Wednesday, December 27, 2017

Be Someone's Angel



Yes, at this reborn Catholic parish, we celebrated an Advent Penance Service that suggested a penance that helps a person live in the spirit of Christmas. One creative idea was to visit a friend during this time of year.
For my penance, I was overdue to visit my 90-year-old spiritual advisor. He lives at an assisted living facility in Brockport but I learned that he was transferred to a hospital in Rochester. I walked into his hospital room and he was sleeping. I softly whispered his name and he immediately woke up and said: “My prayers have been answered.” He had prayed to God that I would come and spoke these words: “For the first time in my life, I’m scared.” He shared that he was in so much pain that you could not touch him. He came to emergency and thankfully the doctors reviewed his symptoms and started a treatment that relieved his pain. He said he was relieved but it was time to make his funeral plans. I said: “what am I the ‘angel of death, to which he scolded at me and said “no such thing.”  Rather, he humbly shared that there have been times when he wondered if God heard his prayers. It seemed my presence, (my penance) reassured him that God listens to us when we feel down or worse like nobody understand what we are going through.
Now my spiritual advisor is not a monk or religious theologian, but a retired college professor respected by colleagues and hundreds of students for his wise counsel and deep faith.

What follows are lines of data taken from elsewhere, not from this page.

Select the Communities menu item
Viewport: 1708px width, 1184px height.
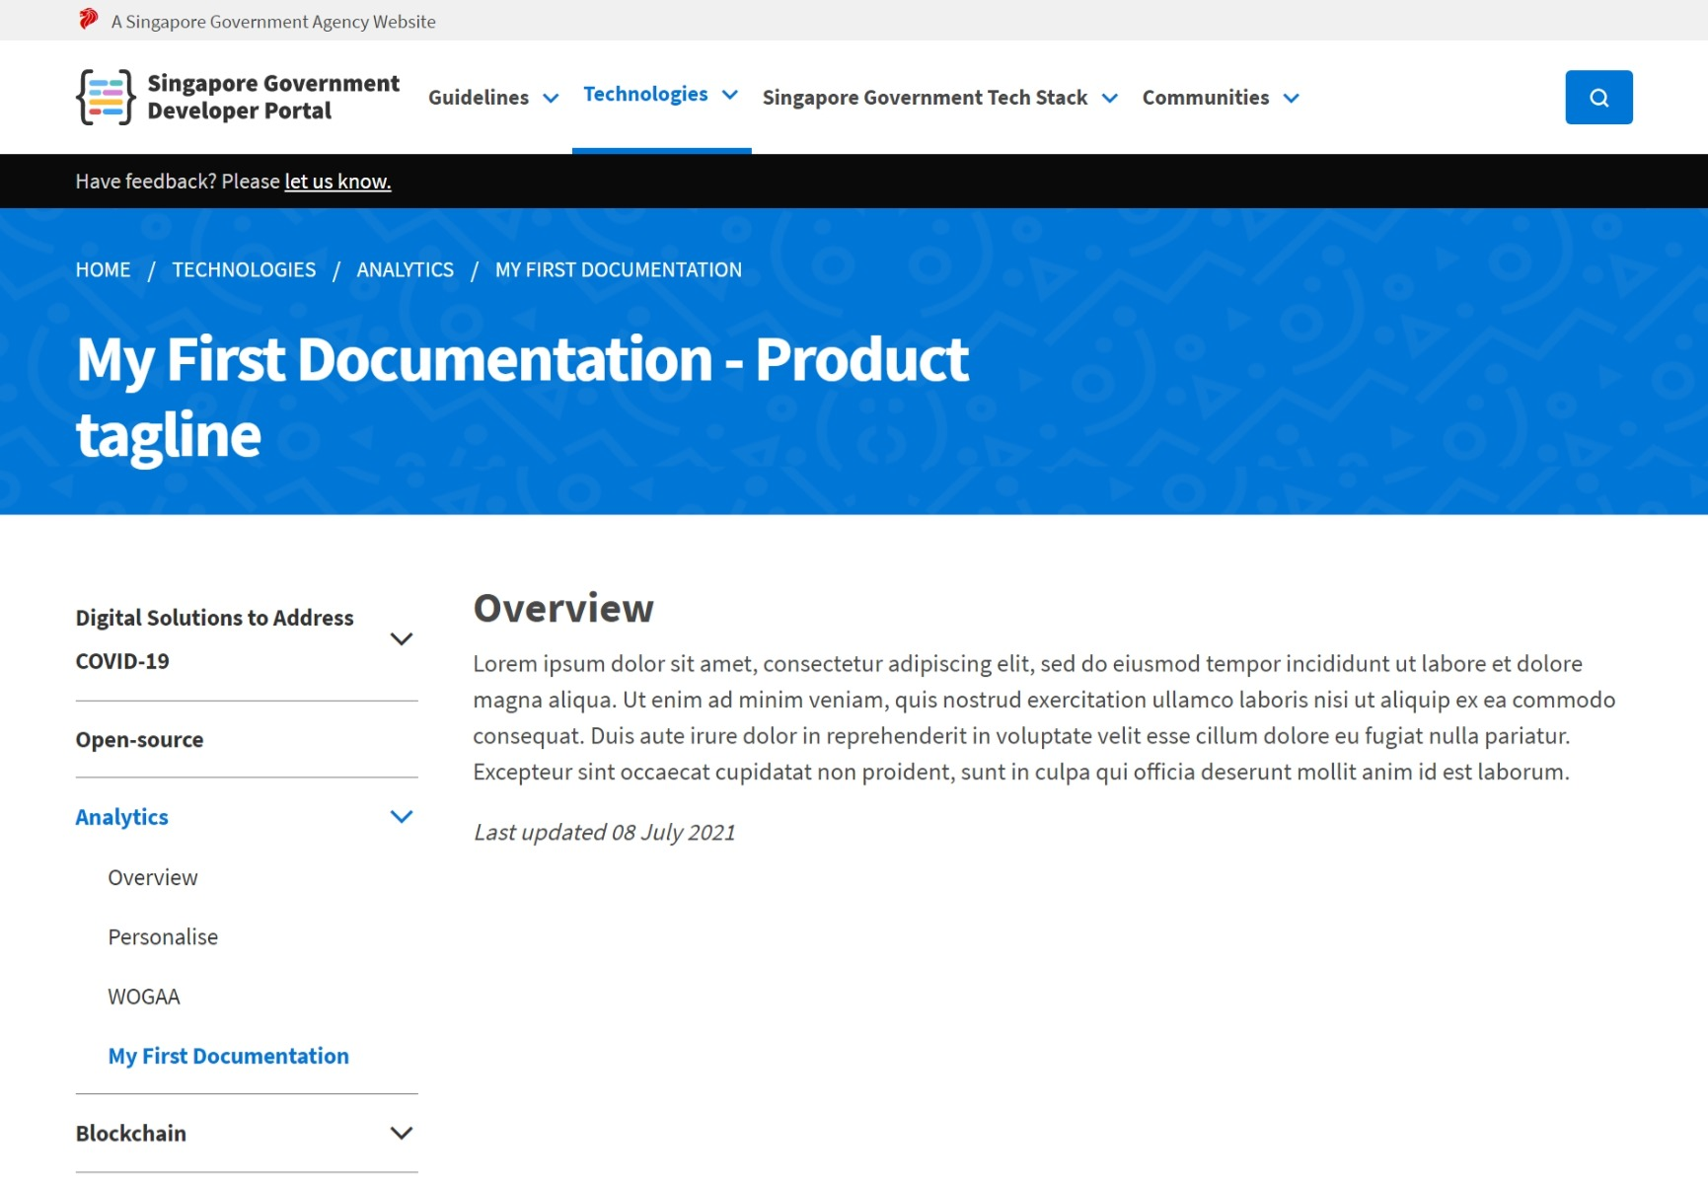(1206, 98)

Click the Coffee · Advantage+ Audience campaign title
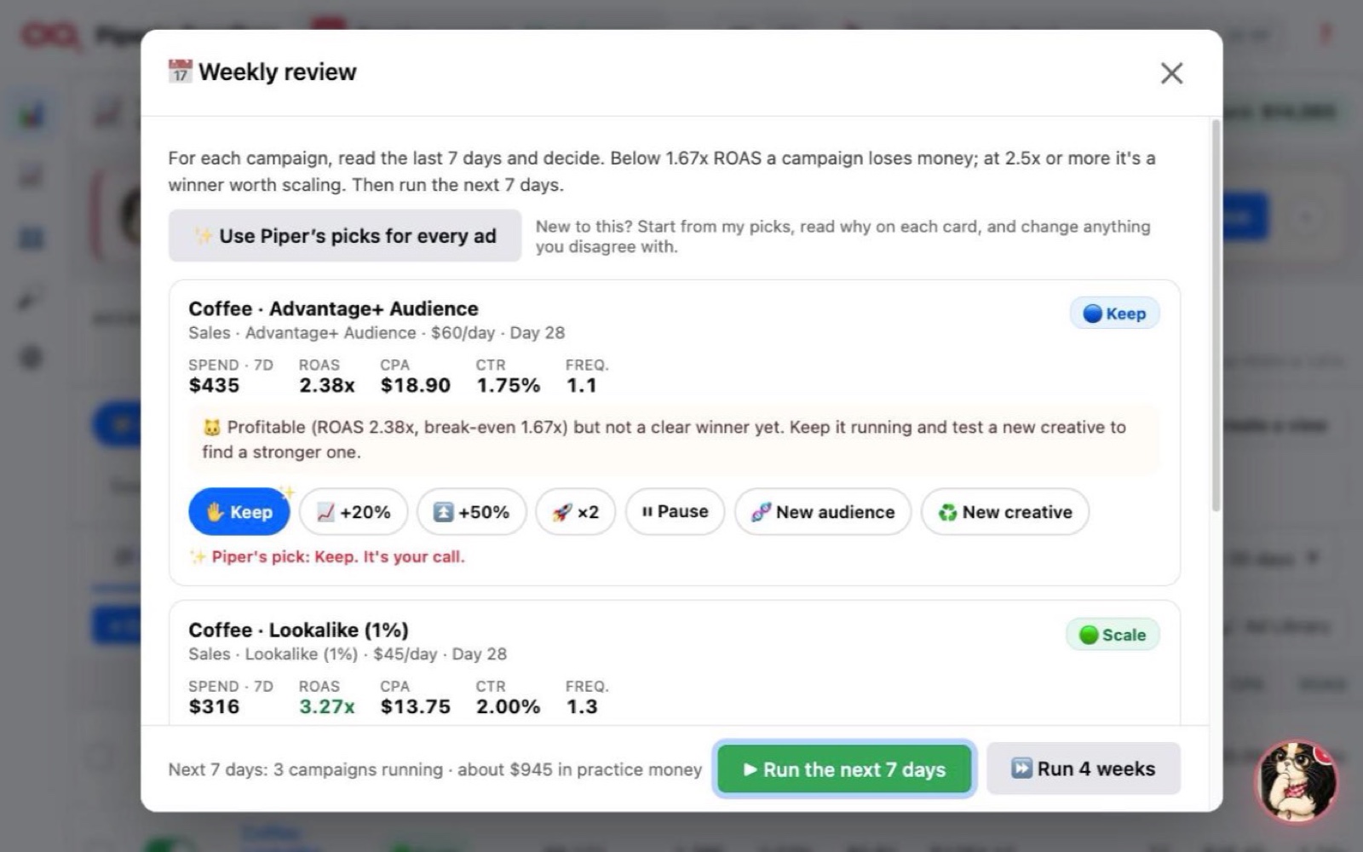point(333,308)
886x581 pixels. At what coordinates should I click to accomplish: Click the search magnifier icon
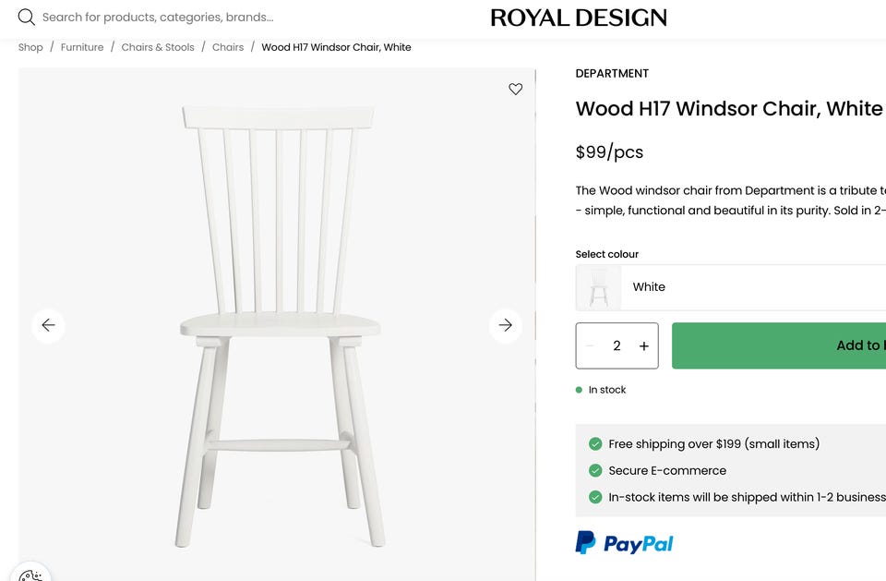pos(27,18)
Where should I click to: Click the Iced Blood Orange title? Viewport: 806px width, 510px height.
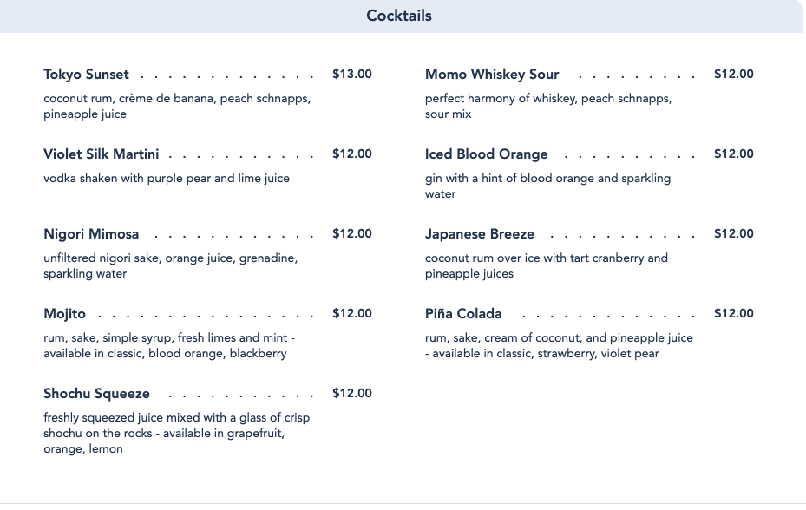487,154
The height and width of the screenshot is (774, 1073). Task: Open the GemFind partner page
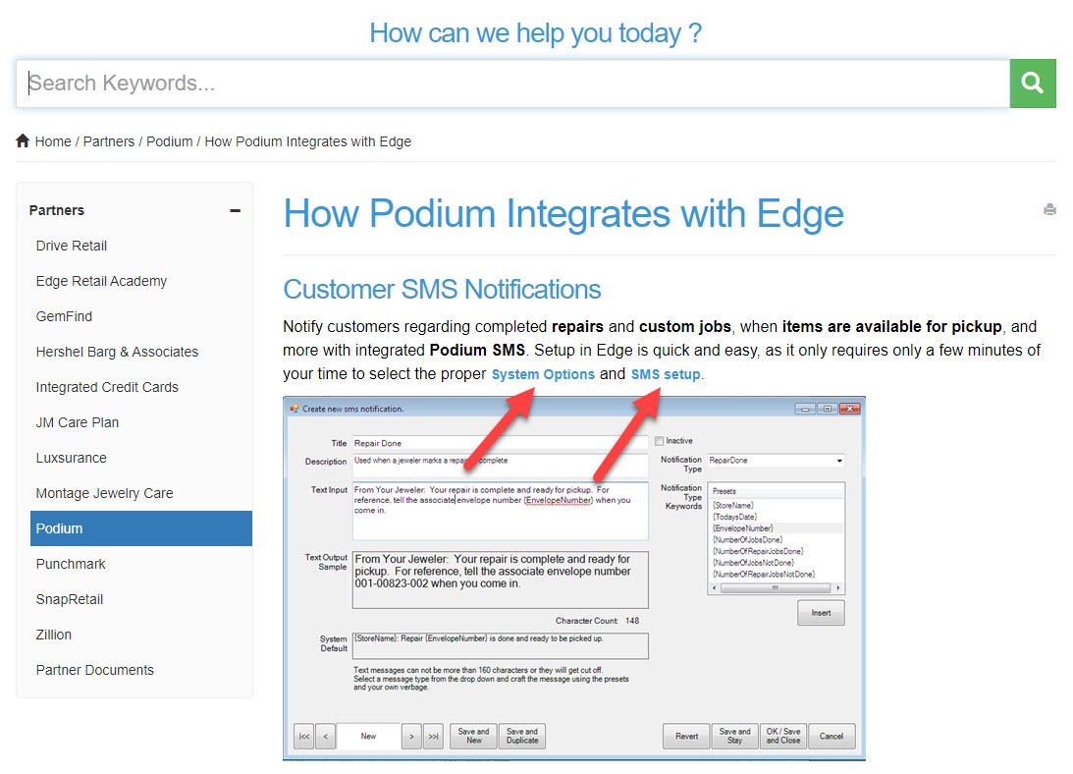(64, 316)
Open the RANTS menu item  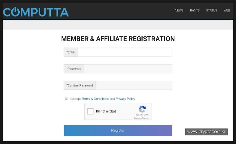pyautogui.click(x=195, y=10)
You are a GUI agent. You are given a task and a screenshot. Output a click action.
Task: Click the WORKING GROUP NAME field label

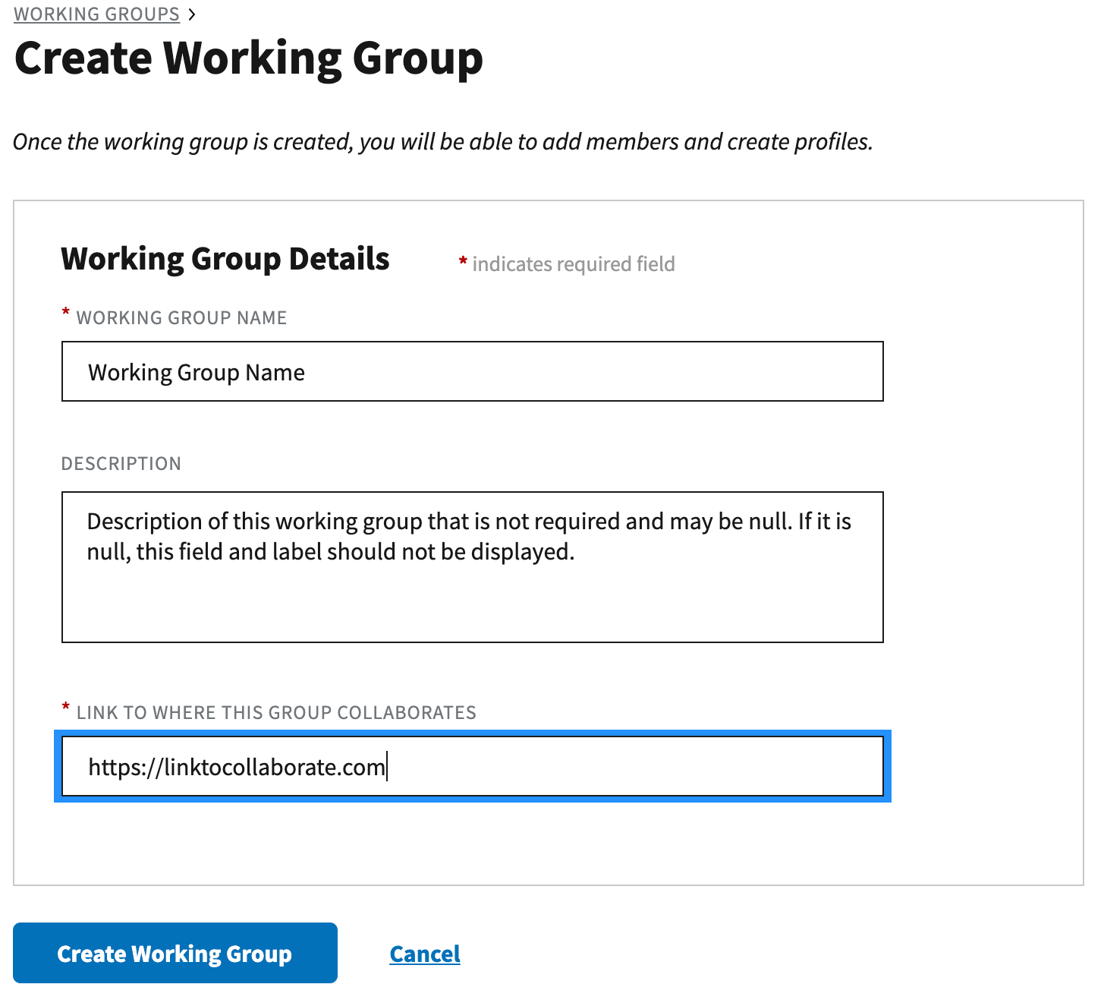click(x=181, y=318)
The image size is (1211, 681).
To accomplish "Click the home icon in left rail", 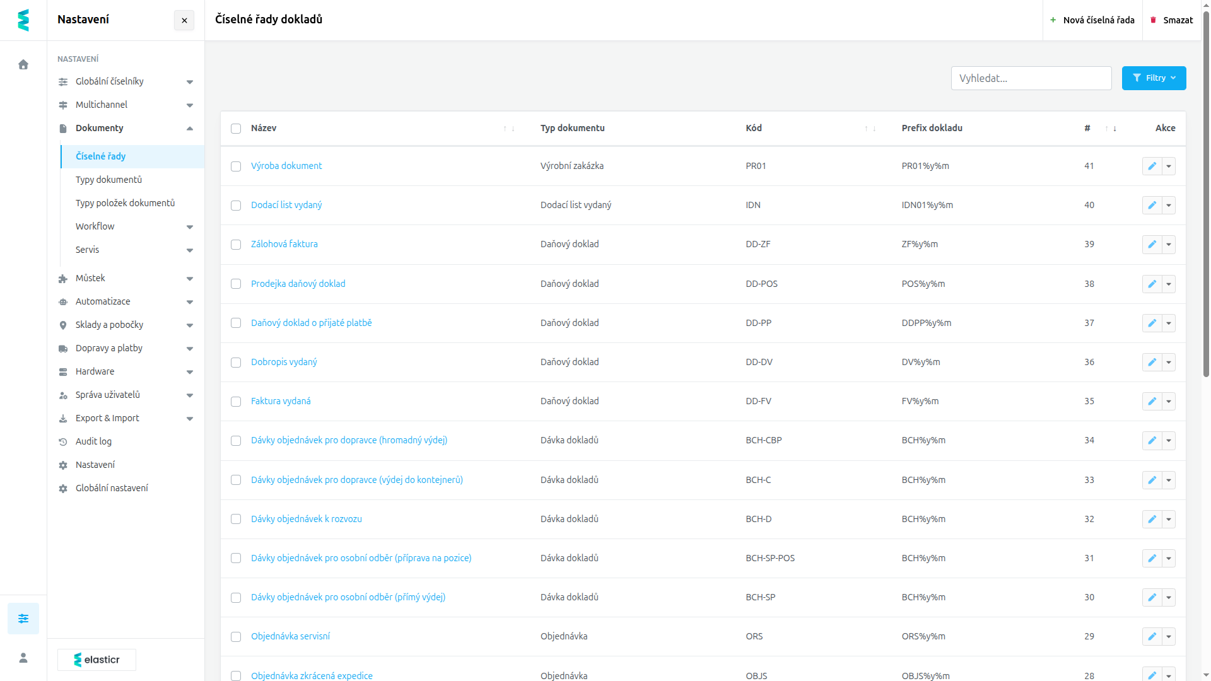I will [23, 64].
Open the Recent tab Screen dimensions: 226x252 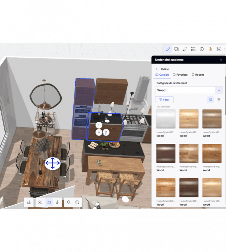pyautogui.click(x=198, y=75)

He wants a simple funeral but knew that his friends would be angry if he did not have a Catholic Mass in the downtown church. But, after this service he would instruct the funeral director to plan the “real ceremony.” At this private service, he would invite his twelve best friends to come to Hill Haven Funeral Chapel and request that I lead a service of joy and gratitude to God for his wonderful life. His plan included a luncheon where two extra chairs would be set up for his mother and father in gratitude for their gift of faith. He swore that once out of the hospital he would contact the funeral director and put it in writing.
His life was teaching young adults about the physical sciences and helping each student reach their potential. Sometimes, he had to motivate a few students who were slacking off or making excuses. He guided each apprentice to not just pass the course, but go on in life to find a vocation that would make this a better world. He would challenge his students to be their best because like Our Lord he always saw the good in each student. He prayed for his students and asked God to instill them with gifts of charity and justice, compassion and respect for all God’s creatures. Besides his knowledge of the physical sciences, he mastered the gift of faith and taught by his life never to give up on ourselves. At his funeral, he wanted the hymn “How Great Thou Art “ to be sung not like some funeral dirge, slow and somber, but rather with enthusiasm and gratitude for all the wonderful things God had blessed him in this life and in the world to come. I am truly blessed to have this kind and humble soul to be my spiritual mentor.

At the Christmas Eve Mass, I shared this “angel story” and ended the homily with a quote from a Christmas Carol movie produced in 1988 that featured actor Bill Murray and is perhaps the version we need most this year in 2017. At the end of the movie Bill Murray offered these lines:

“I get it now! Then if you give, then it can happen, then the miracle can happen to you! It’s not just the poor and the hungry, it’s everybody’s who’s GOT to have this miracle! And it can happen tonight for all of you. If you believe in this spirit thing, the miracle will happen and then you’ll want it to happen again tomorrow. You won’t be one of these nasty people who say ‘Christmas is once a year and it’s a fraud’, it’s NOT! It can happen every day, you’ve just got to want that feeling. And if you like it and you want it, you’ll get greedy for it! You’ll want it every day of your life and it can happen to you. I believe in it now! I believe it’s going to happen to me now! I’m ready for it! And it’s great! It’s a good feeling, it’s really better than I’ve felt in a long time. I, I, I’m ready.” My spiritual mentor has had this feeling for 90 years and feels blessed by Our Lord. Everyone who has had contact with this teacher feels the same way.  

Lord, I pray for all my Sonshine Friends this Christmas that the most important gift that we receive this year comes from our hearts filled with love and gratitude for our family, friends and faith community.